> [DATA LISTING]:
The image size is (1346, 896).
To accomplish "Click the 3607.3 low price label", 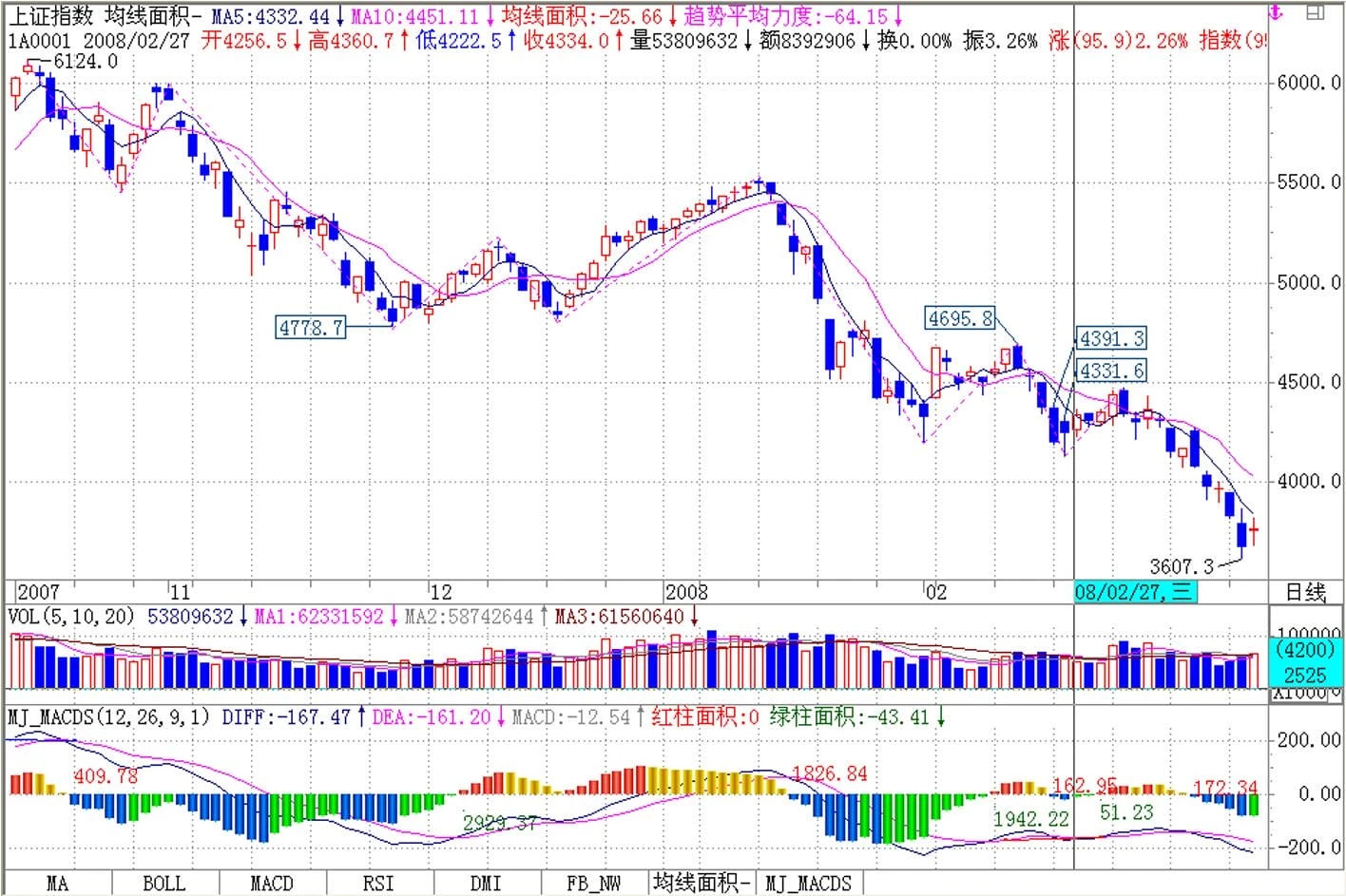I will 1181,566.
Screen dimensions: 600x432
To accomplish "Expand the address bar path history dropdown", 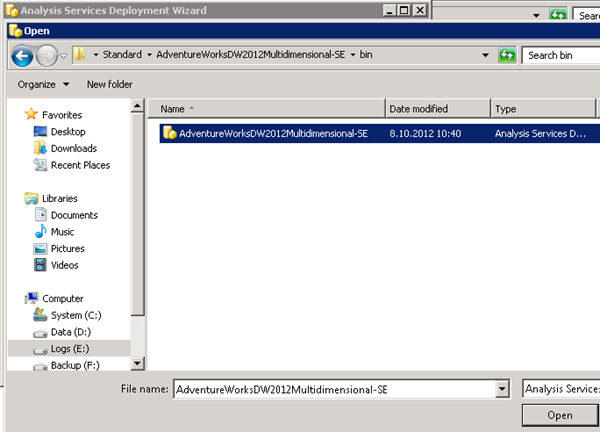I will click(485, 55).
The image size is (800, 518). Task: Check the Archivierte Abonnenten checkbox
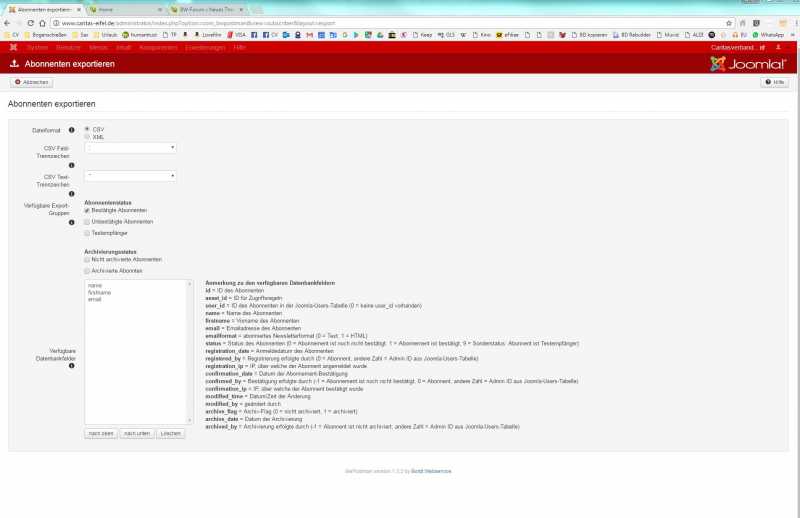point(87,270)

--

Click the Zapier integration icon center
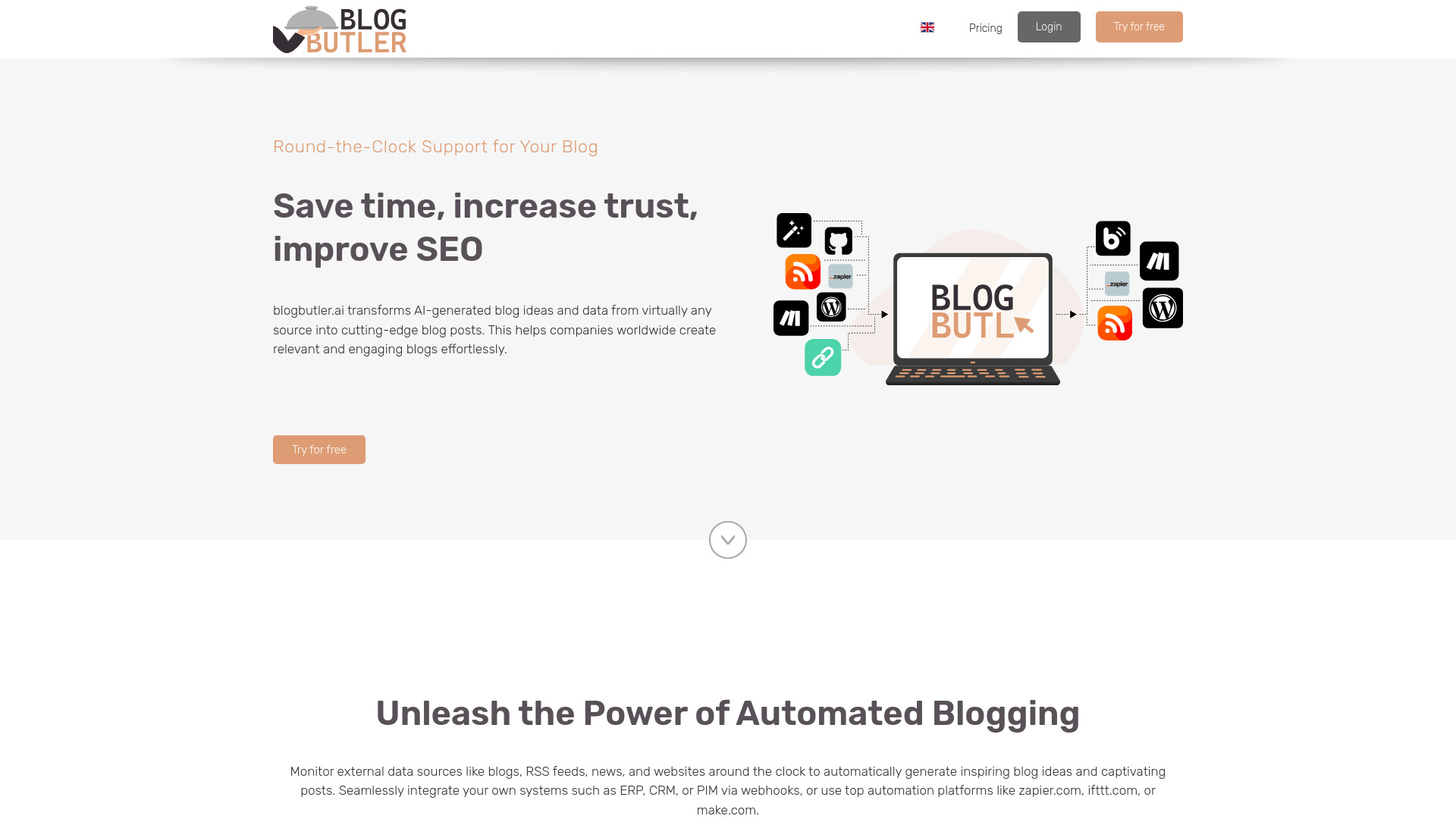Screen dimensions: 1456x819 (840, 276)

> [YOUR GOAL]: Render the records from the line containing "The image size is (800, 518)." down through the line containing "point(87,270)" as a two-column CSV with the headers instruction and location. Give one row per record, place each value in a quoted field with line breaks replaced by spaces, and omit the pictures.

> [SOLUTION TO THE EXERCISE]:
instruction,location
"The image size is (800, 518). Task: Check the Archivierte Abonnenten checkbox","point(87,270)"